Faktor Penyebab Depopulasi Jepang
Semakin anjloknya populasi penduduk dalam rentang 10 tahun terakhir, menjadi pukulan telak bagi otoritas Jepang, dunia pendidikan, serta fungsi sosial bangsanya. Lantas apa yang menjadi penyebabnya? Perlu diketahui, menurut data Japan Ageing Population World Bank. Jepang menempati posisi tertinggi kedua setelah Monako terkait proporsi penduduk lansia. Hal ini dipicu oleh biaya hidup yang tinggi, namun tidak sepadan dengan pendapatan dalam beberapa tahun terakhir. Alhasil, berimplikasi pada angka kelahiran yang rendah. Pasalnya, menurut data Yuwa Population Research, Jepang menempati posisi ke-3 negara termahal di dunia untuk membesarkan anak. Kemudian, tingkat inflasi yang mencapai rekor tertinggi dalam kurun waktu 40 tahun terakhir. Alhasil, menambah berat beban hidup sehari-hari.
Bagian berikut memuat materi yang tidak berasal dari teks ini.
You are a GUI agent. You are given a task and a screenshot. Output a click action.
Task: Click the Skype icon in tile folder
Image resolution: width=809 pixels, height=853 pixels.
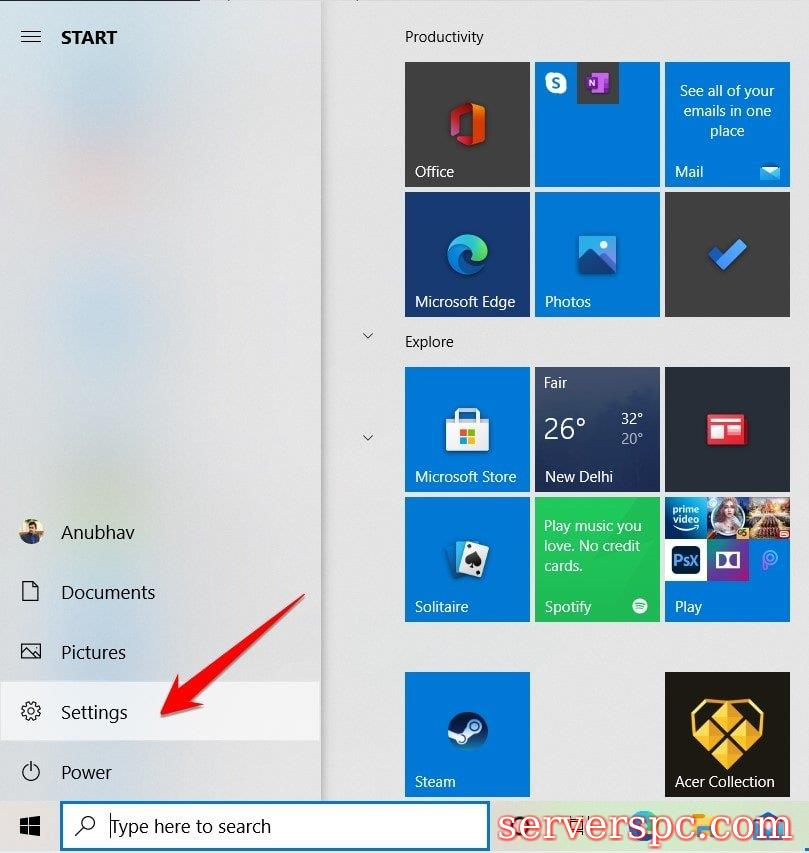pos(556,84)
Pemerintah Jepang pun melakukan survei terkait hal ini, dan ditemukan faktor kompleks di baliknya. Di antaranya, ketidakstabilan finansial di kalangan muda, minimnya intensitas pertemuan sosial, peningkatan tren menunda pernikahan, fenomena childfree, bahkan tidak ingin menikah sama sekali. Kemudian, faktor stres kelelahan bekerja berujung pada tingkat kematian yang cukup tinggi turut berkontribusi. Sebab, Jepang memiliki waktu bekerja terlama di dunia, terutama bagi wanita.
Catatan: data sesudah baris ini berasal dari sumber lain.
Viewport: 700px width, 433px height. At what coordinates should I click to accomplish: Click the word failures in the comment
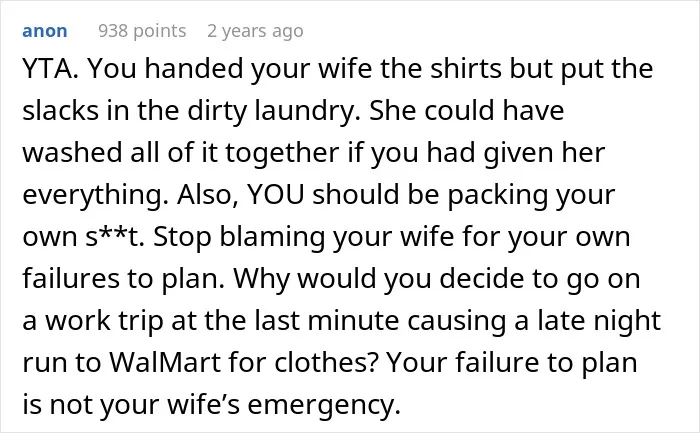(x=71, y=278)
Sistem Kapitalisme Pionir Krisis Demografi
Bila kita cermati lebih mendalam, sederet faktor yang disinyalir sebagai penyebab depopulasi Jepang, justru merupakan implikasi dari penerapan sistem kapitalisme yang menjadi faktor radikal sesungguhnya. Dengan liberalisme ekonomi dan sosialnya, serta nilai-nilai individualis kronis, telah mencetuskan epidemi kesehatan mental menyebar kian parah. Sehingga, secara mengakar mampu merobohkan bangunan keluarga, serta menciptakan padang tandus demografi di berbagai negara. Inilah cerminan negara dalam kendali sistem kapitalisme, Jepang pun tak seindah sakura.
Upaya Otoritas Jepang
Keresahan yang dihadapi otoritas Jepang mengingatkannya kembali akan lembar sejarah. Pasalnya, pada tahun 1941, Jepang memanfaatkan momentum fase demografinya untuk menyerang dan menguasai wilayah. Seperti pengeboman Pearl Harbour pangkalan Angkatan Laut terbesar milik Amerika Serikat, serta pertempuran Shanghai di Cina. Begitu pula saat terjadi serangan bom atom di kota Hiroshima dan Nagasaki pada tahun 1945. Negeri samurai mampu memulihkan berkat potensi bonus demografinya. Kini, Jepang menjadi negara dengan perekonomian terbesar ke-3 di dunia.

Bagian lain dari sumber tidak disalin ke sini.